In general, co-occurrence systems provide high recall but low precision rates. It is well known that Supervised Machine Learning methods produce the best results in Information Extraction tasks. One major limitation of these methods is that they require a significant number of annotated training examples. Unfortunately, there are very few annotated corpora because their construction is costly.

In this paper, we propose a system based on distant supervision [34], an alternative solution that does not need annotated data. The distant supervision hypothesis establishes that if two entities occur in a sentence, then both entities might participate in a relation. The learning process is supervised by a database, rather than by annotated texts. Thus, this approach does not imply overfitting problems that produce a domain-dependence in almost all supervised systems.

Thus, while in a classical supervised approach the system would be limited to the small size of the SpanishADR corpus, which only contains 400 user messages [32, 33], the main advantage is that a system based on distant supervision can use all user messages (84,090) collected from ForumClínic. In particular, our system uses the SpanishDrugEffectDB database to train a distant supervision model for relation extraction.

Creating training and testing data

Firstly, all user messages from ForumClínic were processed using our GATE pipeline (see Figure 1) to identify the mentions of drugs and their effects in texts. The reader can find a detailed description of this pipeline in [32, 33]. Once entities were automatically annotated, all pairs (drug, effect) which occurred in a window size of 250 tokens were considered as relation instances. Each relation instance was searched for in the SpanishDrugEffectDB database in order to know if it is a positive instance. Then, the collection of user messages was split into two different datasets, leaving 75% for training (with a total of 63,067 messages) and 25% (21,023 messages) for testing. In this way, the database gives us a training set of relation instances to train any supervised algorithm.
Figure 1

Pipeline integrated in GATE platform to process user messages.

Shallow Linguistic Kernel

We decided to use the Shallow Linguistic (SL) kernel proposed by Giuliano et al. [35] because it has been shown to perform well using only shallow linguistic features. Furthemore, we think that kernel methods incorporating syntactic information are not suitable for social media texts, since many sentences are ungrammatical, and thereby, a syntactic parser is not able to correctly process them. Another important advantage is that the performance of the SL kernel does not seem to be influenced by named entity recognition errors [36]. The SL kernel is a linear combination of two sequence kernels, Global Context and Local Context.

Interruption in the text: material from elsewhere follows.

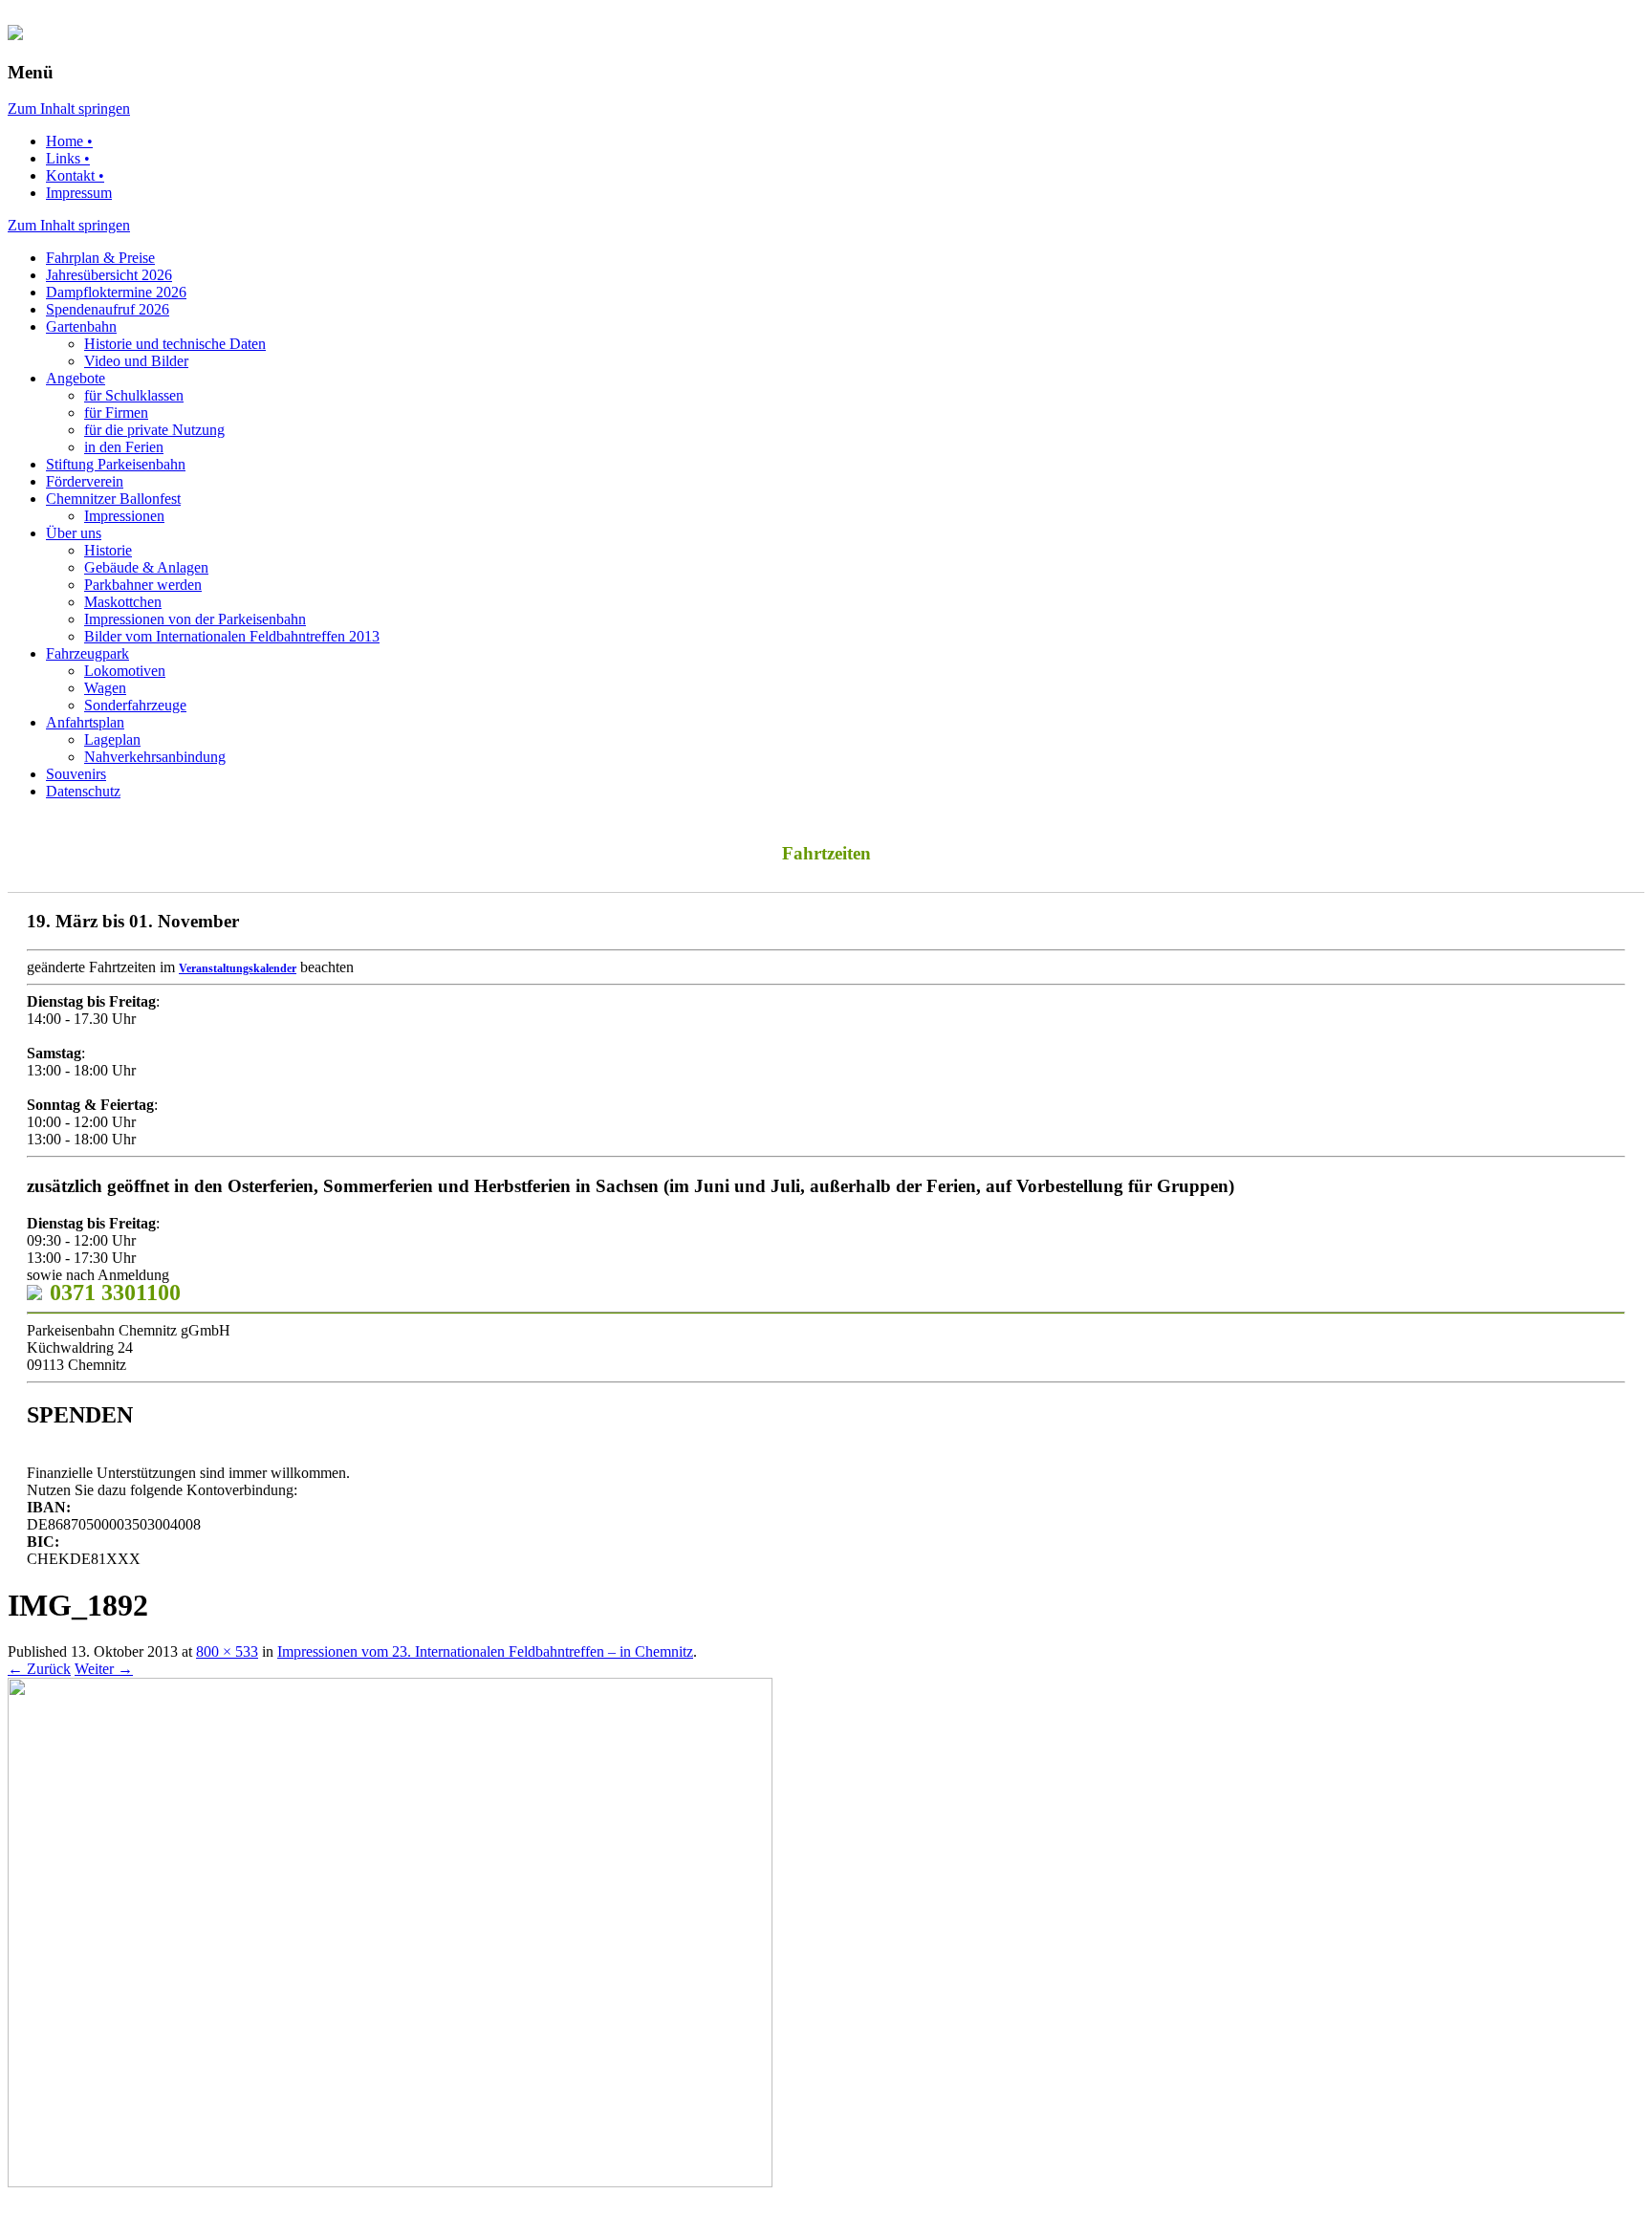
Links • (68, 158)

The global context kernel is able to recognize the existence of a binary relation using the tokens of the entire sentence. Bunescu and Mooney [37] claim that binary relations are characterized by the tokens that occur in one of these contexts: Fore-Between (FB), Between (B) or Between-After (BA). As it is well known in Information Retrieval, stop-words and punctuation marks are usually removed because they are not useful to find documents. However, these features are valuable clues for identifying relations. For this reason, they are preserved in the contexts. The similarity between two relation instances is calculated using the n-gram kernel [38]. For each of the three contexts (FB, B, BA), an n-gram kernel is defined by counting the common n-grams that both relation instances share. Finally, the global context kernel is defined as the linear combination of these three n-grams kernels.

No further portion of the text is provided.